• [Work request]:
Each line from the one that contains "[Игры Танки онлайн] (505, 1659)" down to the last line of the material should be retyped exactly as it stands.

:::::

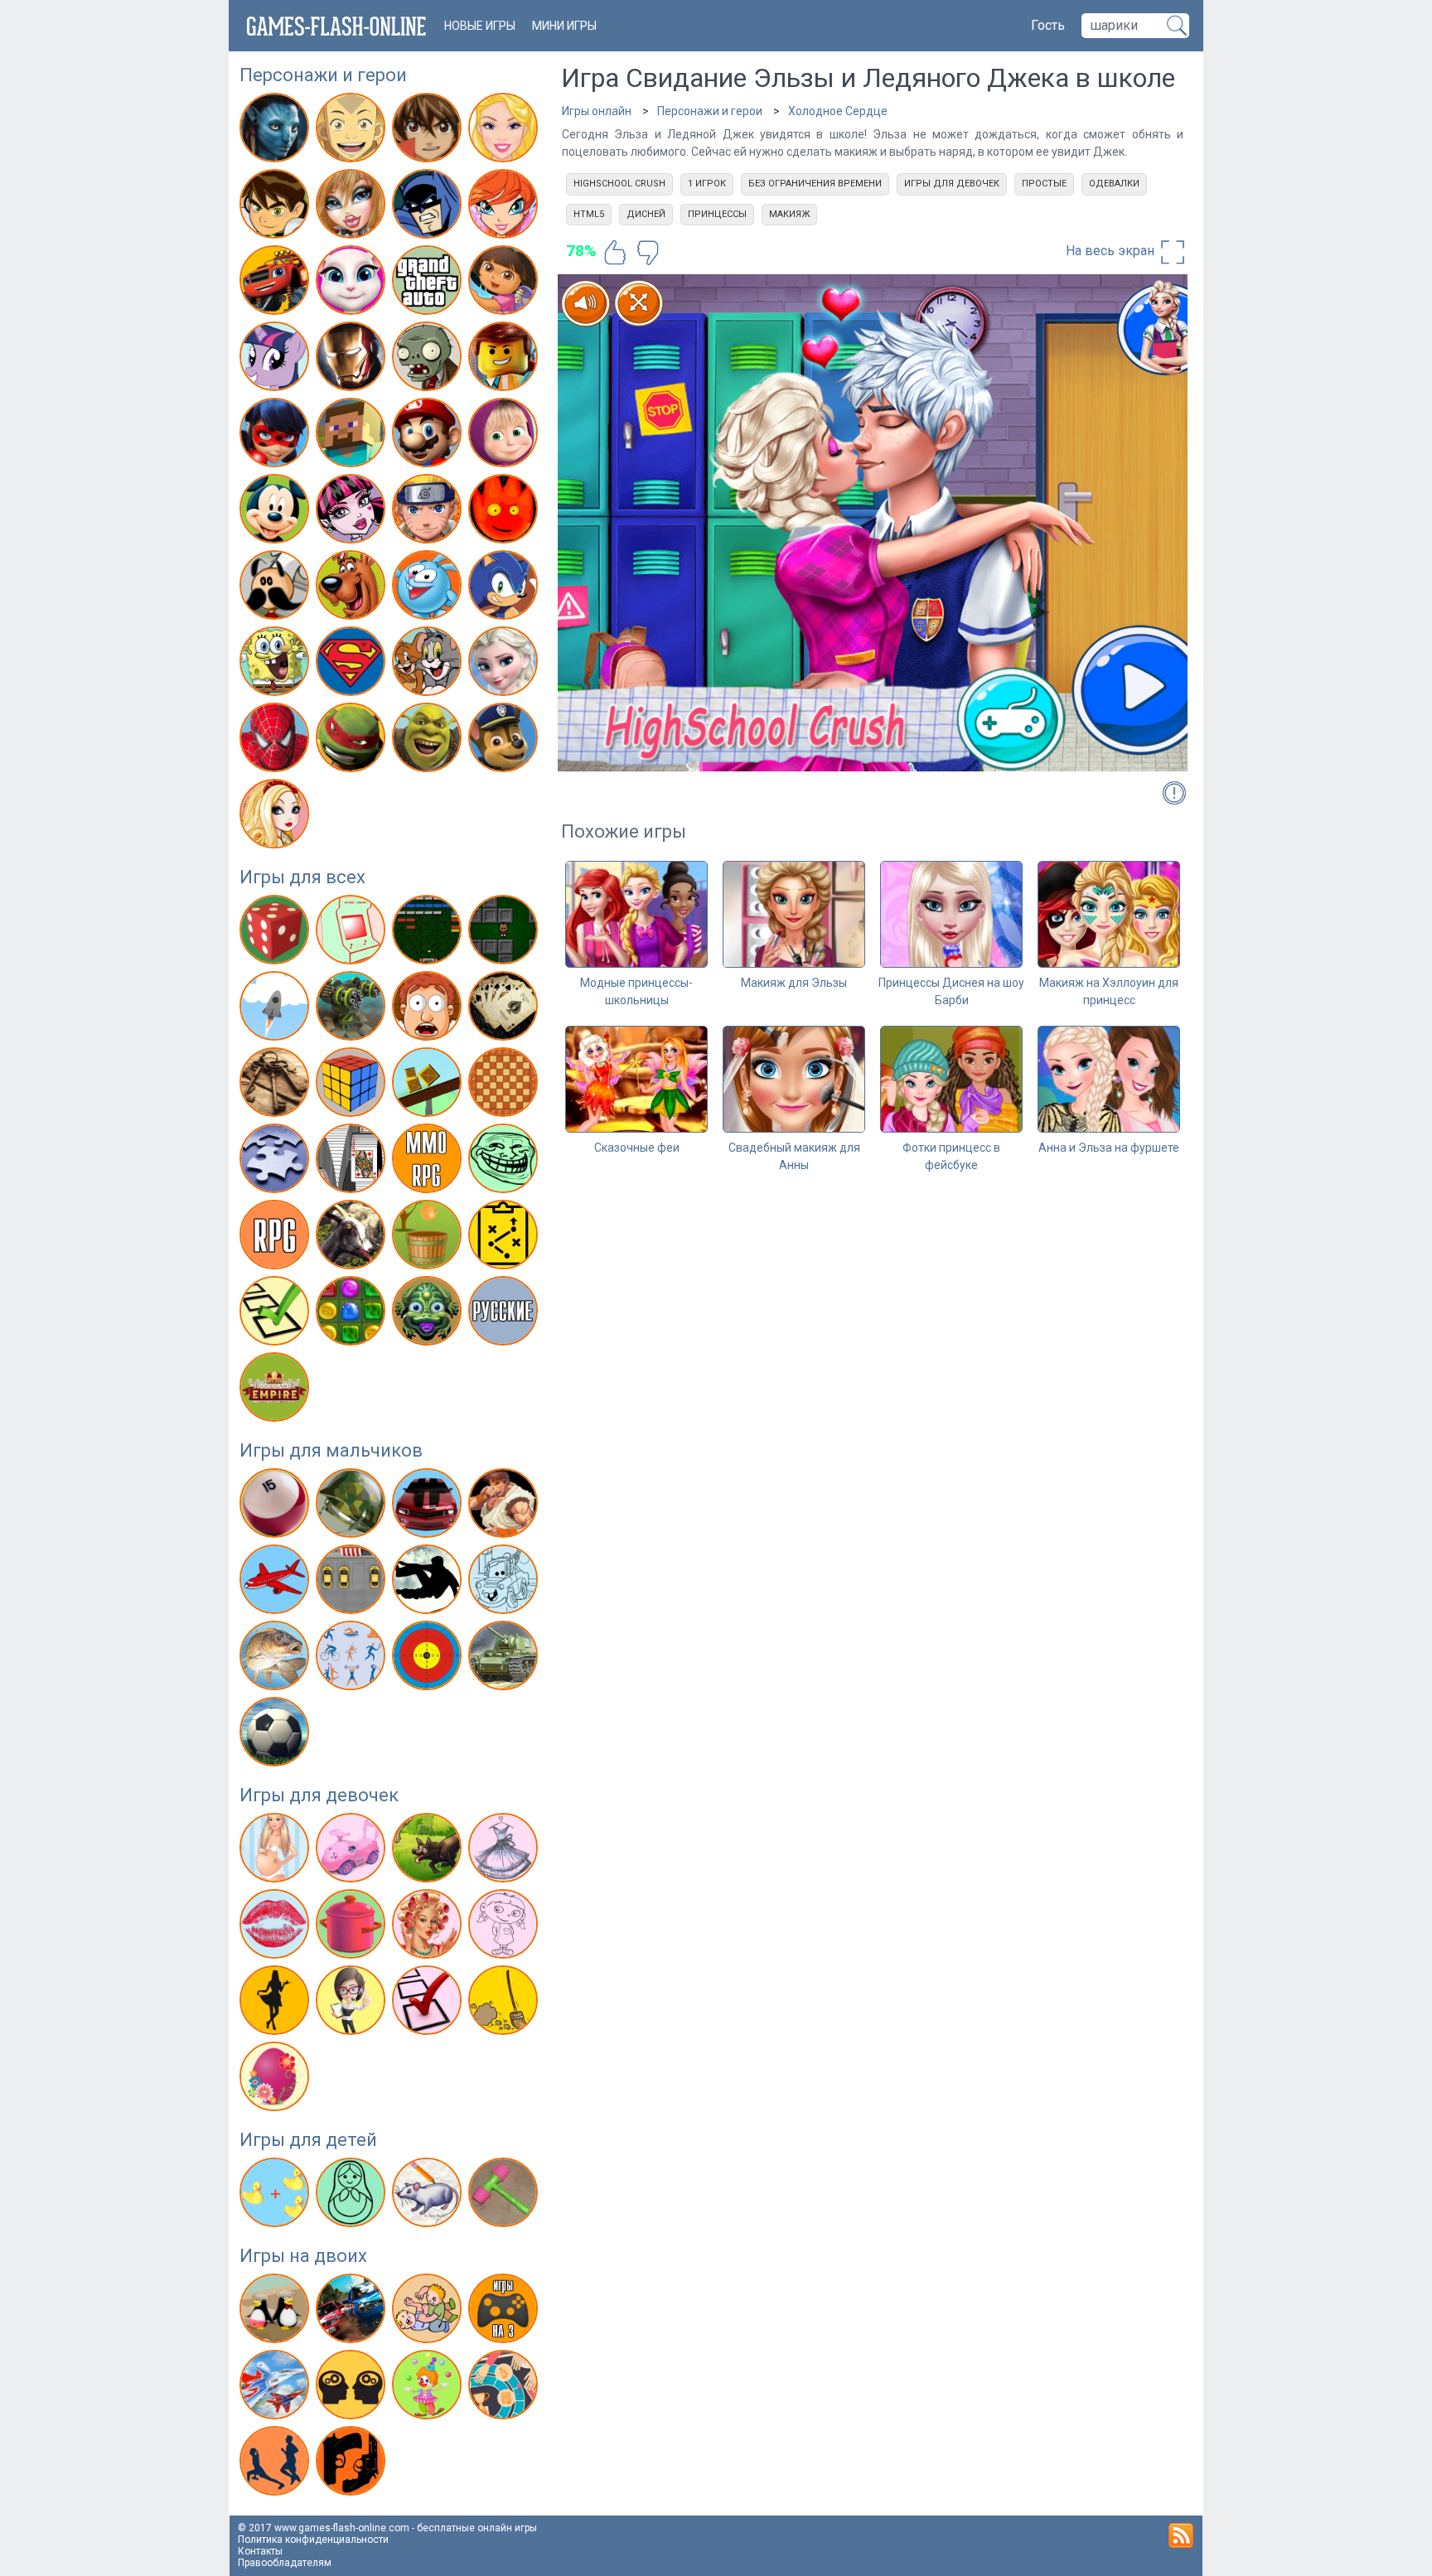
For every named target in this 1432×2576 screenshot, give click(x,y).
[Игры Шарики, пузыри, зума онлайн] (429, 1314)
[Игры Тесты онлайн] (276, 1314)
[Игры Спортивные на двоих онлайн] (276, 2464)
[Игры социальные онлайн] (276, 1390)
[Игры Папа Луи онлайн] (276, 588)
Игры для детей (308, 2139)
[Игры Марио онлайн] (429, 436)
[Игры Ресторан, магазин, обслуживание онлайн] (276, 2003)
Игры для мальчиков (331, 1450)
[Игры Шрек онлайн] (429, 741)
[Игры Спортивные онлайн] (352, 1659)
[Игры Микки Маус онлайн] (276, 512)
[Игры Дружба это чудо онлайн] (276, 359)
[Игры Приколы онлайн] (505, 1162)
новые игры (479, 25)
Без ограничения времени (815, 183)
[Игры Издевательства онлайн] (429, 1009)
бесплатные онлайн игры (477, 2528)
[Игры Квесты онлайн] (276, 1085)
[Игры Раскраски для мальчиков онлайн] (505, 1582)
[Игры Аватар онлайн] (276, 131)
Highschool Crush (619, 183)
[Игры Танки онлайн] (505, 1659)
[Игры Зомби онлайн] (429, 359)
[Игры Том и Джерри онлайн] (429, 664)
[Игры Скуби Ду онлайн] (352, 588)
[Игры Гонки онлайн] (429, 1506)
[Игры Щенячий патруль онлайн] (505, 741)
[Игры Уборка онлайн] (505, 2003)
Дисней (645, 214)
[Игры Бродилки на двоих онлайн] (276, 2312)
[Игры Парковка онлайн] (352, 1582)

:::::

• [Task result]:
[Игры Танки онлайн] (505, 1659)
[Игры Зомби онлайн] (429, 359)
[Игры Том и Джерри онлайн] (429, 664)
[Игры Скуби Ду онлайн] (352, 588)
[Игры Гонки онлайн] (429, 1506)
[Игры Щенячий патруль онлайн] (505, 741)
[Игры Уборка онлайн] (505, 2003)
Дисней (645, 214)
[Игры Бродилки на двоих онлайн] (276, 2312)
[Игры Парковка онлайн] (352, 1582)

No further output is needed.